Integration

Definition

An Antiderivative or indefinite integral of a function f is a differentiable function F whose derivative is equal to f, i.e. F'=f

The process of solving for antiderivatives is called antidifferentiation (or indefinite integration) and its opposite operation is called differentiation, which is the process of finding a derivative.

Antiderivatives are related to definite integrals through the fundamental theorem of calculus: the definite integral of a function over an interval is equal to the difference between the values of an antiderivative evaluated at the endpoints of the interval.

Example

The function F(x) = \dfrac{x^3}{3} is an antiderivative of f(x) = x^2. As the derivative of a constant is zero, x2 will have an infinite number of antiderivatives; such as (\dfrac{x^3}{3}) + 0, (\dfrac{x^3}{3}) + 7, (\dfrac{x^3}{3}) − 42, (\dfrac{x^3}{3}) + 293 etc.
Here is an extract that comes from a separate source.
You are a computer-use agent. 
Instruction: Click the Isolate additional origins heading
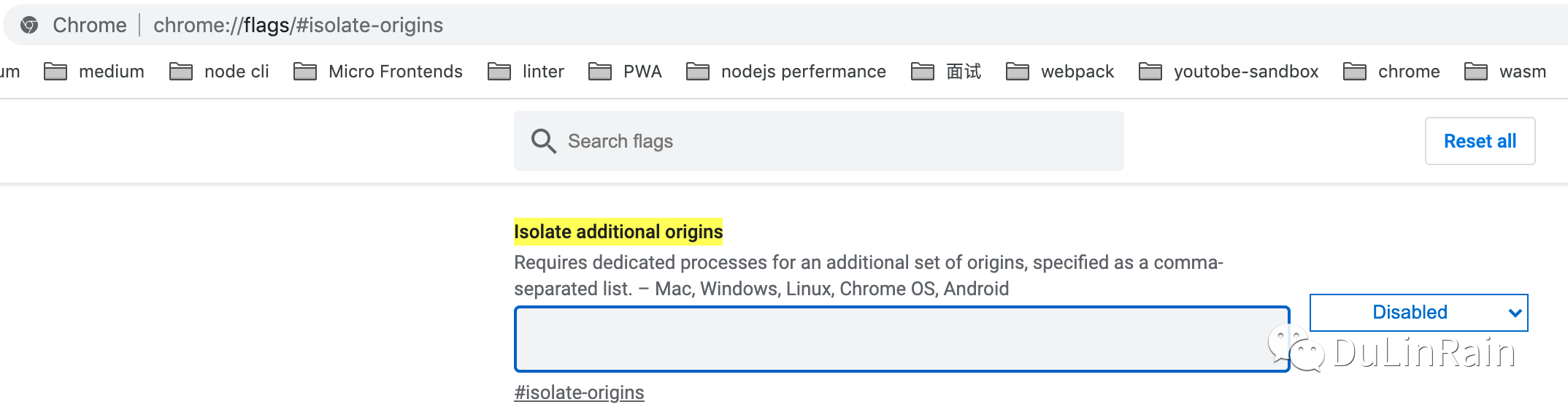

Thus, all the antiderivatives of x2 can be obtained by changing the value of C in F(x) = \dfrac{x^3}{3} + C; where C is an arbitrary constant known as the constant of integration.

Essentially, the graphs of antiderivatives of a given function are vertical translations of each other; each graph’s vertical location depending upon the value of C.

Notation

The simplest case, the integral over x of a real-valued function f(x), is written as \int f(x)\ dx. The integral sign represents integration. The dx indicates that we are integrating over x; x is called the variable of integration.